Horse slaughter plant brings mixed feelings in Iowa


Responsible Transportation, a new horse slaughter plant in Sigourney, was supposed to open this week, but a lawsuit put a stop to that.

The lawsuit alleges the Department of Agriculture failed to do proper environmental studies before issuing permits to these businesses.

Clarence and Jean Rouse have been horse owners since the early 1970's, and in that time have owned a number of horses.

"I suppose 25 or so," said Clarence Rouse.

A year ago, the Rouses owned a horse they loved very much.

"She had a broken pelvis, so we tried to do acupuncture," said Rouse.

But she kept getting worse, they said, so they had to put her down. They said, if they had the decision, they would have brought her to slaughter.

"Somebody could have gotten some use out of her that way and everything, instead of just burying her," said Rouse.

"We love our horses, but I think we need an option for the horses that are not capable of doing what horses usually do," said Jean Rouse.

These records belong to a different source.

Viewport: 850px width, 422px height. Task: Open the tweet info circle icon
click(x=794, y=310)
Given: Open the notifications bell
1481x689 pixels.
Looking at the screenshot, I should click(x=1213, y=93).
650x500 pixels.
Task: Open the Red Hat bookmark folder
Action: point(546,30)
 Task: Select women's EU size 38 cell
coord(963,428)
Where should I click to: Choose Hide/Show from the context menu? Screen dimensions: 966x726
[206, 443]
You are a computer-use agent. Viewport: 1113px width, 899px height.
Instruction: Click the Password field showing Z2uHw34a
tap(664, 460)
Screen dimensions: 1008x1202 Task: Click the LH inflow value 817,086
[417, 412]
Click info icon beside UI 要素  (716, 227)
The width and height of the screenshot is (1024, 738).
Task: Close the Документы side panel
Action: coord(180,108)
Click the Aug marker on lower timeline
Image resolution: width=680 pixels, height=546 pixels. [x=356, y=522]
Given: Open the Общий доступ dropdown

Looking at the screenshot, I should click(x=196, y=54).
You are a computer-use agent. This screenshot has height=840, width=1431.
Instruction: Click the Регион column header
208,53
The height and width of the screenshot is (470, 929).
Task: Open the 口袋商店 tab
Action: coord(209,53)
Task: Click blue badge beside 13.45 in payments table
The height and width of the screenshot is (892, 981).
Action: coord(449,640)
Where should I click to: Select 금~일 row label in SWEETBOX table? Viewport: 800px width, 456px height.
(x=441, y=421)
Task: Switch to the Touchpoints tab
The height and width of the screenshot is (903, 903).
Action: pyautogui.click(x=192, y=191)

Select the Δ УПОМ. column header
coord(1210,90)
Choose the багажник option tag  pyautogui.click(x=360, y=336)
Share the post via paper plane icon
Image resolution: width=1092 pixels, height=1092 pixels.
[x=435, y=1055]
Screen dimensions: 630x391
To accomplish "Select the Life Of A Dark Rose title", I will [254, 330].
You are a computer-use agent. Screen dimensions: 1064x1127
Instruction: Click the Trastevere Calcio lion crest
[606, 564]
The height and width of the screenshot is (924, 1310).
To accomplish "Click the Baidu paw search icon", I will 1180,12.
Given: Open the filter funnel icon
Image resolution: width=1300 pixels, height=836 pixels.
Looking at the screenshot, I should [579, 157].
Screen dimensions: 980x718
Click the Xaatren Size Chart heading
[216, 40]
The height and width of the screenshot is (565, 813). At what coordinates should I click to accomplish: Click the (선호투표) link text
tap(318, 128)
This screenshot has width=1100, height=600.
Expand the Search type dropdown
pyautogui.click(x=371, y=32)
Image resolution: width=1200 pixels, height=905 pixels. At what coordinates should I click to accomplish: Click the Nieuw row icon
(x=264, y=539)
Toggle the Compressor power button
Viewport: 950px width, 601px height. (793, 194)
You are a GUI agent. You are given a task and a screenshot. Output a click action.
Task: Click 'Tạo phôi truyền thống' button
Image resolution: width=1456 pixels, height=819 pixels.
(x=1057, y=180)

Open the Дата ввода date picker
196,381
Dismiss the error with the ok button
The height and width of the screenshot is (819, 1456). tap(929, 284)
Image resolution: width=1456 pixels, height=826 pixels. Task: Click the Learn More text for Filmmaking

Responsible Transportation was set to open in Iowa this week, but is now at a standstill. The company could not be reached for comment.

According to their website, they say they "strive to add value to the unwanted horse population by removing the financial burden placed on owners and creating jobs."

Opponents to the opening of the plant say they are concerned about the humane treatment of the animals.

"In my opinion, I think, to kind of throw a switch at the end of their useful life and then sell them off for slaughter is -- I think we own them a more dignified end than that," said Bernie Lettington with the Iowa Federation of Humane Societies.

Lettington says he is also concerned about the food safety aspect to the business. He says horses aren't raised for food like cattle and hogs are.

As for the Rouses, they say more horses are getting neglected on the farm, so the option is a good thing to have.

"Maybe you're a vegan that thinks no animal should be eaten. A horse, to me, is not different than a hog or sheep or cow," said Jean Rouse. "It's an animal that we can make use out of, but we can also love them while they are part of our family."

Another hearing is scheduled for Monday.

The opening of the plant would mark the first time that horses were slaughtered for meat in the United States since 2006.